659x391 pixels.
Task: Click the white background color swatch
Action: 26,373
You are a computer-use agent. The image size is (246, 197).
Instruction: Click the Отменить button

###

### SHORT EXERCISE
Reproduce all of the material above word for word, keeping every line as it appears.

### CORRECT OUTPUT
659x391 pixels.
Task: Click the white background color swatch
Action: 26,373
You are a computer-use agent. The image size is (246, 197).
Instruction: Click the Отменить button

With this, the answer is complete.